背後にレオンが立っている。何も言わずに。縄を切るための短剣を持って。子どもたちの手首の縄を、一人ずつ丁寧に切ってくれている。


あたしが抱えて、レオンが解く。それだけのことだ。それだけのことが、こんなに心強い。



子どもたちを地上に連れ出した。


グレタさんが手配した町の人間たちが、毛布と温かいスープを持って待っていた。子どもたちが一人ずつ毛布に包まれていく。泣きながらスープを飲む子。グレタさんの胸に顔を埋める子。


拠点は制圧された。組織の人間は全員縛り上げた。マルコが嬉しそうに見張りをしている。ハンスが腕を組んで仁王立ちしている。

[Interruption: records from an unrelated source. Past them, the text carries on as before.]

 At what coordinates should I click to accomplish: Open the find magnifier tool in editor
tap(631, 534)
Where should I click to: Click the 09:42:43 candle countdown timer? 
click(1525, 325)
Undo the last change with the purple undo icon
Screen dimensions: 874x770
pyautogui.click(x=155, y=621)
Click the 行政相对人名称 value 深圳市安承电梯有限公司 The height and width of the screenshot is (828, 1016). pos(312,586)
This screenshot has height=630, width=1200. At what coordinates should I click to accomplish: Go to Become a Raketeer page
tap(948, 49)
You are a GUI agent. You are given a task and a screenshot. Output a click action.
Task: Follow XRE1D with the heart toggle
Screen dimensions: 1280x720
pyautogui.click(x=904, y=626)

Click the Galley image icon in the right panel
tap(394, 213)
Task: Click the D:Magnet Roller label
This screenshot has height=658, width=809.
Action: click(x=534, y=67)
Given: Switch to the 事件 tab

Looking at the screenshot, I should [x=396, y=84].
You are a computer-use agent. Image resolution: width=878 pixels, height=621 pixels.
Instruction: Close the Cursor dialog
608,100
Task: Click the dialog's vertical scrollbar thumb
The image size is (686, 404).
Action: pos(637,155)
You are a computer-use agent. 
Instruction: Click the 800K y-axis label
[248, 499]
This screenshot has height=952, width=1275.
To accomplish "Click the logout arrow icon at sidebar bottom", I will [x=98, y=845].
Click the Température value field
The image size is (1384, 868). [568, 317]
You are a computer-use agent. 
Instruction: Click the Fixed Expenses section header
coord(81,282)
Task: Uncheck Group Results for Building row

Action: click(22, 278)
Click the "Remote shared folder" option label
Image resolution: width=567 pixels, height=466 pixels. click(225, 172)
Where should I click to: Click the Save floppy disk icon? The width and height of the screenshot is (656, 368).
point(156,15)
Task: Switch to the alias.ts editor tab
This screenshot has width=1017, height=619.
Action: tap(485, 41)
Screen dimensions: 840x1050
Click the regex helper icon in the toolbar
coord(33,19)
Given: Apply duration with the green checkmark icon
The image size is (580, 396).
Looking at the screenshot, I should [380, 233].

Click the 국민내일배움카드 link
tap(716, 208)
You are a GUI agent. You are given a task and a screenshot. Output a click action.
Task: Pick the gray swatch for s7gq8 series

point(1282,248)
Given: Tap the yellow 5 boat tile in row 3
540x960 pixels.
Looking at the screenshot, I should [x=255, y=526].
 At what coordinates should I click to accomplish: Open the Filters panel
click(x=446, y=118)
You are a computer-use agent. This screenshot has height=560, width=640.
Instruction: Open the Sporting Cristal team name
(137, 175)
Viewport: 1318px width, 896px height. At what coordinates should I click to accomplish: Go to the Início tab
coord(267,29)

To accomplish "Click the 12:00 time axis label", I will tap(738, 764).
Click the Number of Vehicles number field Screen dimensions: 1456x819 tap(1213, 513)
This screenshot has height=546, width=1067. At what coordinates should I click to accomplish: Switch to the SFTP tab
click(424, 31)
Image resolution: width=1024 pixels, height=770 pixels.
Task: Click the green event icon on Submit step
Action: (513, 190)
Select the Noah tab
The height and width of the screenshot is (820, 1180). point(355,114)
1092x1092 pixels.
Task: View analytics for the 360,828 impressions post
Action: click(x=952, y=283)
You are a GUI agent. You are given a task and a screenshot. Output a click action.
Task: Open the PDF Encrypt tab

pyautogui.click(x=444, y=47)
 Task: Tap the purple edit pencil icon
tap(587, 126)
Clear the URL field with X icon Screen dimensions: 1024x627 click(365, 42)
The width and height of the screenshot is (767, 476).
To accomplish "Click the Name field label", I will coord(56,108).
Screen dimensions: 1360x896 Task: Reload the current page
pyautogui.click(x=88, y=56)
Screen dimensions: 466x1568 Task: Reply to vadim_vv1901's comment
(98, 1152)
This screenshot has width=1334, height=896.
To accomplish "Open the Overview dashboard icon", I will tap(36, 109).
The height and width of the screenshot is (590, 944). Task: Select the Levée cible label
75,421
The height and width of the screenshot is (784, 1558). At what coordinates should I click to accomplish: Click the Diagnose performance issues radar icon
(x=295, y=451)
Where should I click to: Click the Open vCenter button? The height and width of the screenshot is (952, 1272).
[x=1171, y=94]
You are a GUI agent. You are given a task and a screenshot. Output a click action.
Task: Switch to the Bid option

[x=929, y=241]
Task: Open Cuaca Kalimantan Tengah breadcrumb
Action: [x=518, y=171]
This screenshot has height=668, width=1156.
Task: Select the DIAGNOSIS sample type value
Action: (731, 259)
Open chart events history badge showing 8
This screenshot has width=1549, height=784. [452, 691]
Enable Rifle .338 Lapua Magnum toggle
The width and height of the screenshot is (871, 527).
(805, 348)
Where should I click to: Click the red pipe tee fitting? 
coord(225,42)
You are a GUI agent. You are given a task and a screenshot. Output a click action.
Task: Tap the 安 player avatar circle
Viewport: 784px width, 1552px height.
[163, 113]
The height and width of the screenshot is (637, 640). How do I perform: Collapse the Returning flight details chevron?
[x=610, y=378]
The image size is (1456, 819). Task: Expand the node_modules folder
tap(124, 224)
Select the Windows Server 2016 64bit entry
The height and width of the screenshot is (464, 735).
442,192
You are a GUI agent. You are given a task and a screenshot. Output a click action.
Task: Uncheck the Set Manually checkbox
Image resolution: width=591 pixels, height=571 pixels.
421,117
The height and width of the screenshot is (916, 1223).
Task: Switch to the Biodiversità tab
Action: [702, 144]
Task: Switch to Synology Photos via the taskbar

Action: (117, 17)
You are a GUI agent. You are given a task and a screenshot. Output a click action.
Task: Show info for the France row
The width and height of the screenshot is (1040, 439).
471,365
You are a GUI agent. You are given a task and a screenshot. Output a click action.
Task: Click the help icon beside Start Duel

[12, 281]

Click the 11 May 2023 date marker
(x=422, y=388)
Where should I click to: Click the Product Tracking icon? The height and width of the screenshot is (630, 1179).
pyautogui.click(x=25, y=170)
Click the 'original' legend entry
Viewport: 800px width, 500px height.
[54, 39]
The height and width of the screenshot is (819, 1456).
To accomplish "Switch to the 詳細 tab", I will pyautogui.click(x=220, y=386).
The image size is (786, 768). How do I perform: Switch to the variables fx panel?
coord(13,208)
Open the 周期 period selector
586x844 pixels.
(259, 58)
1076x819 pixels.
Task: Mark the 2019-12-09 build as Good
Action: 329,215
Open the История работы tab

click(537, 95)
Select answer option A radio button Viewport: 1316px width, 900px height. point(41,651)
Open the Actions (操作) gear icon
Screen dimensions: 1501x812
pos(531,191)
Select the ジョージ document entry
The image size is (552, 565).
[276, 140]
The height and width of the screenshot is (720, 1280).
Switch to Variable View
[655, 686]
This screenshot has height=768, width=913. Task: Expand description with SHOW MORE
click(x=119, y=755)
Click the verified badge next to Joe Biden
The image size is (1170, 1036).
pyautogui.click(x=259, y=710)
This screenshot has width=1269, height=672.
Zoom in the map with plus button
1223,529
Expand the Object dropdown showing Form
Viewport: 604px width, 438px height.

ユーリが門の外で逃げた一人を捕まえて戻ってきた。


「全員確保っす、カティアさん!」


ユーリの声が妙に誇らしげだった。


あたしは笑った。笑えた。


こいつら──グレンツの、このどうしようもなく雑で乱暴で人情深い連中が、子どもたちのために夜中に駆けつけてくれた。


一人じゃなかった。


学園では一人だった。誰にも言えなかった。誰にも頼れなかった。拳を握って、壁になって、一人で立った。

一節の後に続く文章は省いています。